Which of the following is TRUE regarding the use of the hypoxic radiosensitizer nimorazole in treating head and neck cancers with radiotherapy?

A. The DAHANCA 5-85 trial showed improved locoregional control but not overall survival with the addition of nimorazole.
B. Low plasma concentrations of osteopontin were associated with worse outcomes compared to higher concentrations in the DAHANCA 5 trial but was also associated with a higher benefit from the addition of nimorazole.
C. The addition of nimorazole improves locoregional control in p16- positive tumors but not p16-negative tumors.
D. The addition of nimorazole to radiation is associated with increased acute mucositis and late fibrosis compared to placebo.
E. The DAHANCA 5-85 trial showed improved locoregional control but not disease-specific survival with the addition of nimorazole.

A

A

The DAHANCA 5-85 Trial examined the addition of nimorazole to conventionally fractionated radiotherapy for pharyngeal and supraglottic larynx cancers. The trial demonstrated that nimorazole improved locoregional control and disease-specific survival compared to placebo but did not significantly improve overall survival.

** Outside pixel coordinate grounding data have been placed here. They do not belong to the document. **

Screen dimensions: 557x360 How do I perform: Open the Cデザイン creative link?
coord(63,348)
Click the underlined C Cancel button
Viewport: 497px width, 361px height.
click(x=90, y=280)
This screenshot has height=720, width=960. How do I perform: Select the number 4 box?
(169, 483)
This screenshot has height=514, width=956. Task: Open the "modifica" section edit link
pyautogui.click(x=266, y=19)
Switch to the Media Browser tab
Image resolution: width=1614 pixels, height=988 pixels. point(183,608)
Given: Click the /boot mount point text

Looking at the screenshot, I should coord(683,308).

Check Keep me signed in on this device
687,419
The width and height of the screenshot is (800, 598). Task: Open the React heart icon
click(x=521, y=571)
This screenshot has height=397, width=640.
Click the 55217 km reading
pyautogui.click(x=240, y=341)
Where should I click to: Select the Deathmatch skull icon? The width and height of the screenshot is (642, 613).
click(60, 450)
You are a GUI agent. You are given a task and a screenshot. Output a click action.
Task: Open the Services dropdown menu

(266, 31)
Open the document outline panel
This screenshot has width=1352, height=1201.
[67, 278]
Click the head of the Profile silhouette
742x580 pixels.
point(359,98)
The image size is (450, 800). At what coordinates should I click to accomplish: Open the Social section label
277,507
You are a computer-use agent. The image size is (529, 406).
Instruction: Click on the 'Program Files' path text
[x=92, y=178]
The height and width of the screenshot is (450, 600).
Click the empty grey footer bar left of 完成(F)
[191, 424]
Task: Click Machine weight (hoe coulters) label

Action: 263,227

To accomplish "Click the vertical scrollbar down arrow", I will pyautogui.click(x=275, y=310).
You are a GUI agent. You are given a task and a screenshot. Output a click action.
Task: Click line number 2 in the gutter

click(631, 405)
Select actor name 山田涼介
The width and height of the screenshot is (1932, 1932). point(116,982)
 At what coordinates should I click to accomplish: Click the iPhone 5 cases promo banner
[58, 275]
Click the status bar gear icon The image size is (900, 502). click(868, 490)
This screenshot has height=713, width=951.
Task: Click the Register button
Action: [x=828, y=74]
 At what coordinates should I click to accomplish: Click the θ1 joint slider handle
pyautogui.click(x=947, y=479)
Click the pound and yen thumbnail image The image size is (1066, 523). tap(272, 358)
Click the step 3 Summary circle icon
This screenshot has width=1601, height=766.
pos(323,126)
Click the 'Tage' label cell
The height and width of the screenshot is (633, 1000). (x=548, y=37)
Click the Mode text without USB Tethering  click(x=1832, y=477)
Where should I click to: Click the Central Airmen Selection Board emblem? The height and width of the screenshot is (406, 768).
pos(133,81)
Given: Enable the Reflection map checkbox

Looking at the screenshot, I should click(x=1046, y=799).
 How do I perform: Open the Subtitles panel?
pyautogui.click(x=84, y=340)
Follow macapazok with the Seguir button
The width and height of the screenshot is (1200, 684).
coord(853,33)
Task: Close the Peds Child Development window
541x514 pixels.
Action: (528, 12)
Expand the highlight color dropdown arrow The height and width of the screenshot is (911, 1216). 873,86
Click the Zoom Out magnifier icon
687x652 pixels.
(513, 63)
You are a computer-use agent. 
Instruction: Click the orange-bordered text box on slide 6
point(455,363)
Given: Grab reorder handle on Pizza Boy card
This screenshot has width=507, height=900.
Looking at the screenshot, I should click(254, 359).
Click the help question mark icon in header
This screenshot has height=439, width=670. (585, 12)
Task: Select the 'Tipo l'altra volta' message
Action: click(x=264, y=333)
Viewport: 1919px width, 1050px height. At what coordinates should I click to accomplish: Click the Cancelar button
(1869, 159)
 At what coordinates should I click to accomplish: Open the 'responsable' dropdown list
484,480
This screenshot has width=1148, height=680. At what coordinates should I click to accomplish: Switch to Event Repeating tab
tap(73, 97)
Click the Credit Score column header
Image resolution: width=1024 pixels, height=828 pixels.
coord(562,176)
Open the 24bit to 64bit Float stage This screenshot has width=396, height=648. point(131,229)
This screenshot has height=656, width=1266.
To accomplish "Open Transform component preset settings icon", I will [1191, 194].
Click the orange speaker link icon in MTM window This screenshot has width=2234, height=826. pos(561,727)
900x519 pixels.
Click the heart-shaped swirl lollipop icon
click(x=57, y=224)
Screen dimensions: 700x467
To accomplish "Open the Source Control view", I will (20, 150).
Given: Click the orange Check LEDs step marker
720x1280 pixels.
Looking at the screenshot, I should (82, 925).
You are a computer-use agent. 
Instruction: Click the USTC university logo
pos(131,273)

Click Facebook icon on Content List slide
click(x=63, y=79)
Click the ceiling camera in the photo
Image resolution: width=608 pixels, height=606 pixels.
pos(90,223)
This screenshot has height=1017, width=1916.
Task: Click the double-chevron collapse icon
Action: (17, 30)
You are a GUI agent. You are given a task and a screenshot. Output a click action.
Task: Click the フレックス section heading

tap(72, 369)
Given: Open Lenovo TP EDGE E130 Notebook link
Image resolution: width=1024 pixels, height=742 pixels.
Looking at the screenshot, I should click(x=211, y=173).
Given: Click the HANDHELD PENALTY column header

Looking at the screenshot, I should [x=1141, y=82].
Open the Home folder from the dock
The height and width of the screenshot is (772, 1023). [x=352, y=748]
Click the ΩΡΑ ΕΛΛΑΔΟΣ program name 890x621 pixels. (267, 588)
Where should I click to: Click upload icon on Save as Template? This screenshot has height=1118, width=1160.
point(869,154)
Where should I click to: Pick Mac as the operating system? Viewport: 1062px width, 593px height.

Nimorazole was reasonably well-tolerated in the DAHANCA 5-85 Trial, although only 60% of patients completed the treatment, and it was associated with a higher rate of nausea/vomiting, flushing, dizziness, and skin rash; patients also had trouble swallowing the large capsules of the drug. There was no increase in mucositis or late complications with the addition of nimorazole (Answer Choice D).

Additional subset analyses of the trial showed that high osteopontin concentration was associated with worse disease-specific mortality, but also improved response to nimorazole in terms of locoregional control and disease-specific mortality (Answer Choice B).

The benefit of nimorazole also appears to be isolated to p16-negative tumors, whereas p16-positive tumors did not appear to benefit (Answer Choice C).